The committee was also charged with reviewing and recommending changes to emergency procedures and the Strategic National Stockpile. The stockpile makes available vaccines, antibiotics, and pediatric pharmaceuticals and emergency equipment anywhere in the United States within 12 hours of a federal decision, according to the report.

The federal government has initiated several key projects since September 11, 2001, including creating a new Office of Terrorism Preparedness and Emergency Response within the Centers for Disease Control and Prevention (CDC), which managed and staffed the NACCT, according to the report.

However, “what was missing was a comprehensive public health strategy to meet the needs of children in planning and responding to terrorism,” said Pfefferbaum.

The advisory committee recommended that a focus on children’s needs be required in all relevant HHS programs and that funding be linked to accountability, said Pfefferbaum.

The national committee recommended that the federal government fund and conduct research to identify patterns of trauma experienced by children and interventions that foster their resilience, coping, and recovery from disasters and terrorism.

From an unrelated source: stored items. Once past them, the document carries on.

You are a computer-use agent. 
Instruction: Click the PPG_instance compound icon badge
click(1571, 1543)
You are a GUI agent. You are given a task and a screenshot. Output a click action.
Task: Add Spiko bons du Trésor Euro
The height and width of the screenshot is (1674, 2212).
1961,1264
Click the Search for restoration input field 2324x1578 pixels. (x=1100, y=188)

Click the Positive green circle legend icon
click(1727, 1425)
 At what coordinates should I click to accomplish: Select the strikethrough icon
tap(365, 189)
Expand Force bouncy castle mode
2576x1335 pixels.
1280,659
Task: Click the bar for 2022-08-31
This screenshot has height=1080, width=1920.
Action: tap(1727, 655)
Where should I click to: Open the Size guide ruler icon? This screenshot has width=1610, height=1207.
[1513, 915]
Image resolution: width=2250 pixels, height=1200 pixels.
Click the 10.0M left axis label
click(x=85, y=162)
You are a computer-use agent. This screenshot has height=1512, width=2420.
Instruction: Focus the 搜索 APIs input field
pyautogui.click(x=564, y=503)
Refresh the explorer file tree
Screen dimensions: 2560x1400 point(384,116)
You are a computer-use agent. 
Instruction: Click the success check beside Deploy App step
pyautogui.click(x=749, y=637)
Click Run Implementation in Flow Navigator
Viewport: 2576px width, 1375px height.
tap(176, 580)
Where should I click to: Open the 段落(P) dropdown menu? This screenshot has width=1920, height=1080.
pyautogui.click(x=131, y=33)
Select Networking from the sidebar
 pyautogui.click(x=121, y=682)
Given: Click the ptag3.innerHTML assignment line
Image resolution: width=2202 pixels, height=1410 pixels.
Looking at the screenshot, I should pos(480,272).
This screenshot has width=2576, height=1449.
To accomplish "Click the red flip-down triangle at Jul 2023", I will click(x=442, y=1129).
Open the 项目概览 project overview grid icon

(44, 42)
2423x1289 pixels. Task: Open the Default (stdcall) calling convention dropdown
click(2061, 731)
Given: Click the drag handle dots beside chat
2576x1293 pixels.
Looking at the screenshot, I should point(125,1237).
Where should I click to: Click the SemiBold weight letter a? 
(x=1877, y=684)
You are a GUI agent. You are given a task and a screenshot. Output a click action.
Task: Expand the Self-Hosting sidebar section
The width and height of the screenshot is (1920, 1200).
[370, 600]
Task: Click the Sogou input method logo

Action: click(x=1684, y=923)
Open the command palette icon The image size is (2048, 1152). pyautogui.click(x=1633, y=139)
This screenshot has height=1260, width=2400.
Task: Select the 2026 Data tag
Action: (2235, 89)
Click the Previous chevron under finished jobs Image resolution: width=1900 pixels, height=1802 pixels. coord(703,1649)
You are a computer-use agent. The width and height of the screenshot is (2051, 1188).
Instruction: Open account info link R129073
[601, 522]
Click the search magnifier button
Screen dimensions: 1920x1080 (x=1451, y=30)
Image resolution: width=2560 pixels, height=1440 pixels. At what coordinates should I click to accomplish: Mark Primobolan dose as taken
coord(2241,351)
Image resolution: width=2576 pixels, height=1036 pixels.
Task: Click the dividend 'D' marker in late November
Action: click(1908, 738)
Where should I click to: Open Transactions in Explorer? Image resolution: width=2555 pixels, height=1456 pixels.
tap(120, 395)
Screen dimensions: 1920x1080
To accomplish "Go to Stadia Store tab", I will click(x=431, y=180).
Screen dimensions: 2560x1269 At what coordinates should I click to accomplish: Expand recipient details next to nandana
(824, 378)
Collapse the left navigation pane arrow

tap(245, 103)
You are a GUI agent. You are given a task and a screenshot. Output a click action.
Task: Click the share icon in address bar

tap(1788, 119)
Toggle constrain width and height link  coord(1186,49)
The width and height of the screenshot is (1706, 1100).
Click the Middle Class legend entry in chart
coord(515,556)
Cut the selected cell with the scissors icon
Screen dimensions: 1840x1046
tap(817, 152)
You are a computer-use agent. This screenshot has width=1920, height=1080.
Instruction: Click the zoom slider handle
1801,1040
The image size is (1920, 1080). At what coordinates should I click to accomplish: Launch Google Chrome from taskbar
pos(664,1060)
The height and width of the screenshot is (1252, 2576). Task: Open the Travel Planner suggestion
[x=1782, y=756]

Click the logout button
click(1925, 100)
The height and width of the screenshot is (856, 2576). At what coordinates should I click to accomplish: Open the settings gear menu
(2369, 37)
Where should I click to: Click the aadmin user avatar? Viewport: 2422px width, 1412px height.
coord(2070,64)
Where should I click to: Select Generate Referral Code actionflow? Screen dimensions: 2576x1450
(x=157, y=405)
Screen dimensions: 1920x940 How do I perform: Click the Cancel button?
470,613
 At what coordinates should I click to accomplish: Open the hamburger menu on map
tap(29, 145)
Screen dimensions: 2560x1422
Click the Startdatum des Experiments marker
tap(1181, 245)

Research efforts that are already underway to develop reliable measures of children’s emotional distress and psychological factors need continued funding, urged the committee. “Measures of a child’s distress can include a sense of safety, fear, worry, and danger rather than full DSM criteria,” commented Pfefferbaum.

These measures should eventually be integrated into all postdisaster medical evaluations, the committee recommended.

Early intervention is critical following a terrorist event or disaster to prevent problems from developing in the future, the report points out. The committee recommended that a national set of principles and best practices be developed to guide the use of psychological and social interventions in children.

“Primary health care providers, police, firefighters, and emergency medical technicians will need to be trained in these best practices in addition to municipal leaders, teachers and other school personnel, clergy, and family members,” according to the report.

Thompson at press time was evaluating the NACCT recommendations. It is expected that the CDC will coordinate distribution and implementation of the recommendations with other HHS agencies, according to CDC spokesperson Von Roebuck.

The NACCT report is posted on the CDC Web site at www.bt.cdc.gov/children.